Sheriff Singleton added that he now believed the pair had been in a “romantic relationship,” and that Ms. White was “just as concerned about coming back and facing her family and her co-workers as she was the charges.”
It was unclear who was driving the vehicle that they were traveling in.
Ms. White disappeared with Mr. White on the morning of April 29, after she left the jail under the pretext of escorting him to the county courthouse a few blocks away for a mental health evaluation. As the jail’s assistant director of corrections, its second highest-ranking officer, she was responsible for handling transportation for inmate appearances in court. Ms. White told a booking officer at the jail that, after dropping off Mr. White, she intended to “seek medical assistance” for herself.
That did not happen, Sheriff Singleton said at a news conference on May 1. The premise for leaving the jail was “all bogus,” he said.
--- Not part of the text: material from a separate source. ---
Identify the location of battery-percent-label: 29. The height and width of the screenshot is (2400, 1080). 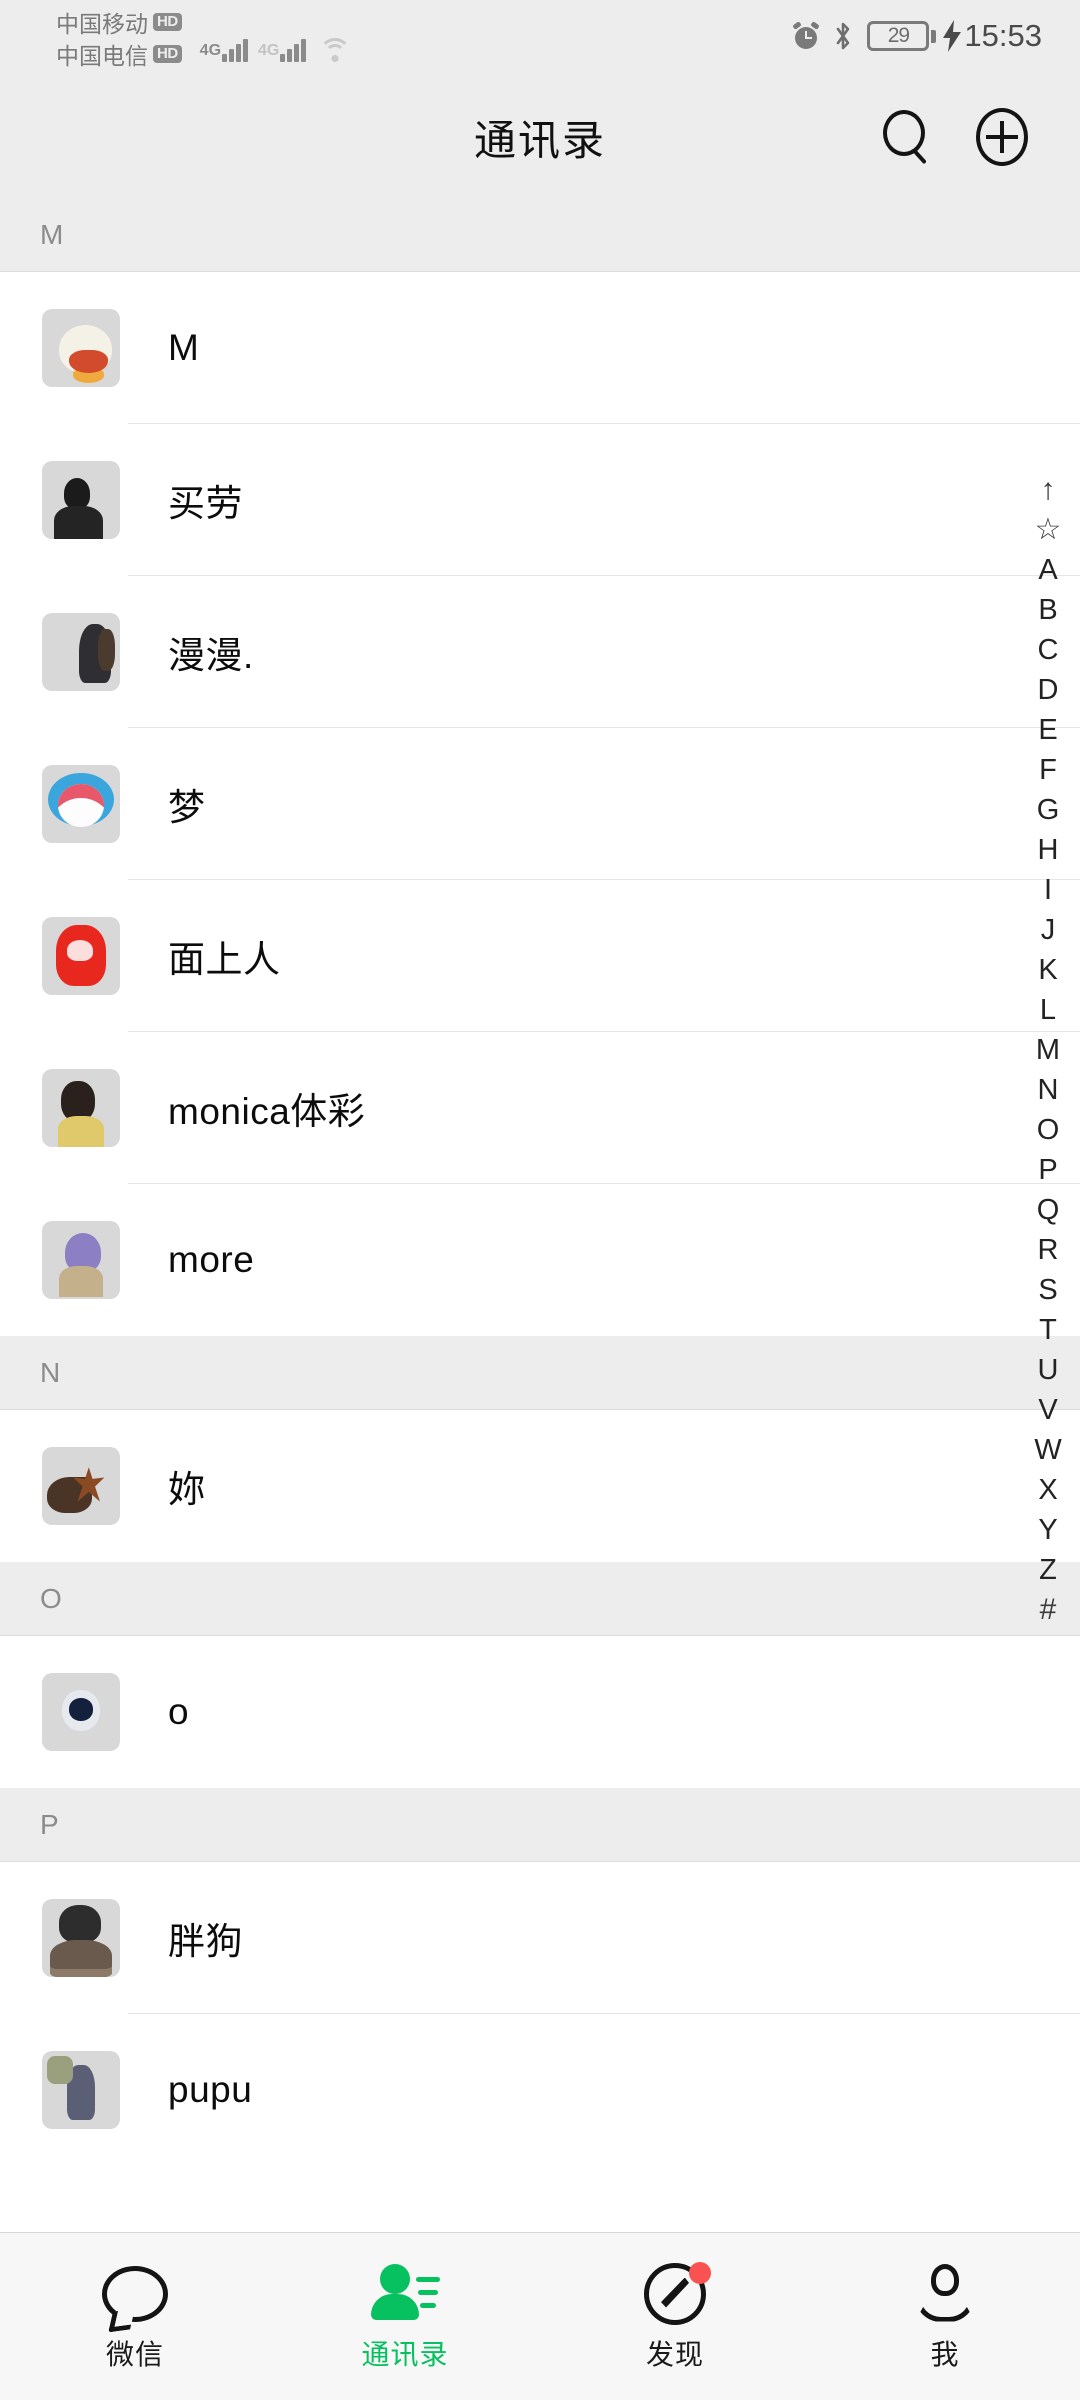
(898, 36).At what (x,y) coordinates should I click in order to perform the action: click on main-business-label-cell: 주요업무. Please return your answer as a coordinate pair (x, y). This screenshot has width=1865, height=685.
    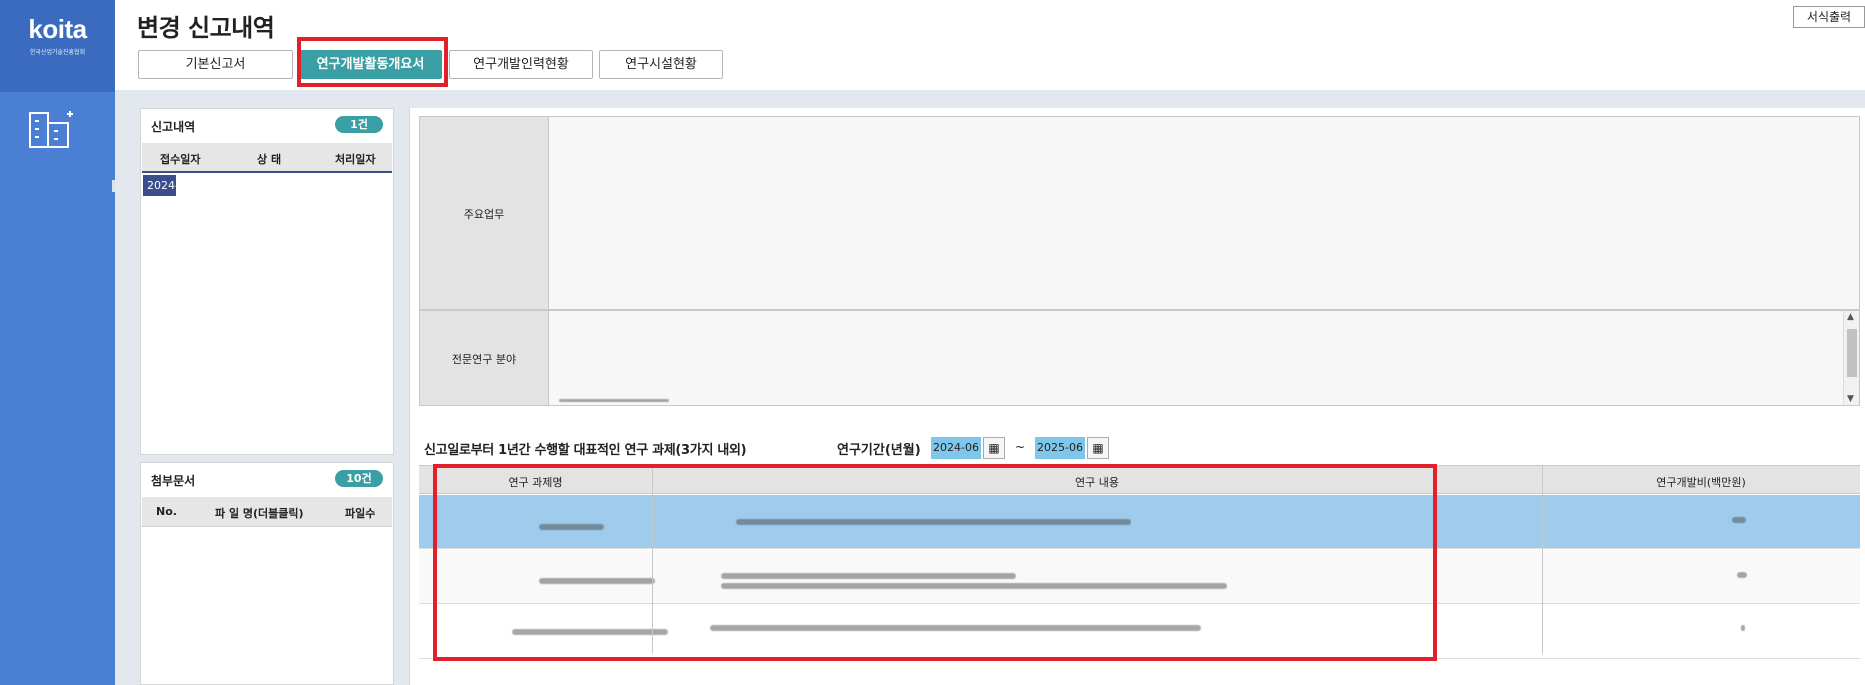
    Looking at the image, I should click on (484, 213).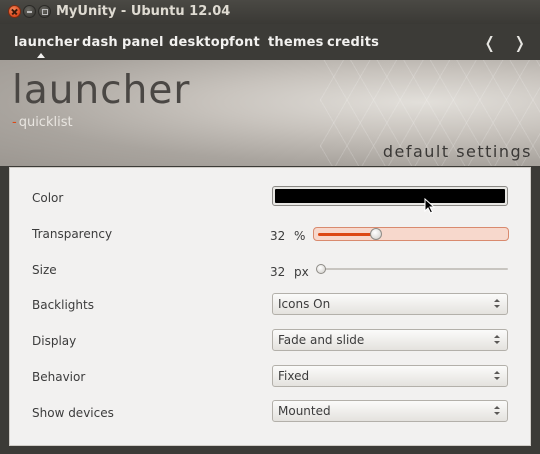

Ms. White’s patrol vehicle was left at a shopping center in Florence, where the pair switched vehicles, Sheriff Singleton said. The vehicle they were in, a Ford S.U.V., was found abandoned along a rural road in Tennessee later the same day.
The disappearance was not noticed until about six hours after they had left, according to the Lauderdale County Sheriff’s Office.
Sheriff Singleton said the authorities knew “for sure” that Ms. White had helped Mr. White flee the jail, though he initially said she might have been coerced or threatened into doing so.
An arrest warrant was issued for her on a charge of permitting or facilitating an escape. A week later, charges of forgery and identity theft were added, stemming from the use of an alias to purchase the Ford S.U.V., the Sheriff’s Office said.
At the time of his escape, Mr. White, 38, was awaiting trial in the fatal stabbing of a woman in 2015, according to the U.S. Marshals Service. Mr. White had already been serving a 75-year sentence for previous convictions, including two carjackings and multiple shootings. He was awaiting trial in the 2015 murder.
The district attorney for Lauderdale County, Chris Connolly, said Mr. White would be extradited and returned to Alabama. He will be moved to the Alabama Department of Corrections, Sheriff Singleton said.
A lawyer for Mr. White declined to comment.
Ms. White and Mr. White had been in a relationship for at least two years, according to Sheriff Singleton, who said they met briefly in 2020 when Mr. White was in Lauderdale County for an arraignment before heading back to state prison.
Ms. White had recently decided to retire, and the escape occurred on her last day of work. Sheriff Singleton said it was unusual for someone her age, 56, to retire four years before her retirement benefits would become available.
Sheriff Singleton said after the capture on Monday that Mr. White would be “handcuffed and shackled” in his cell. “He’s not getting out of this jail again,” Sheriff Singleton said. “I assure you that.”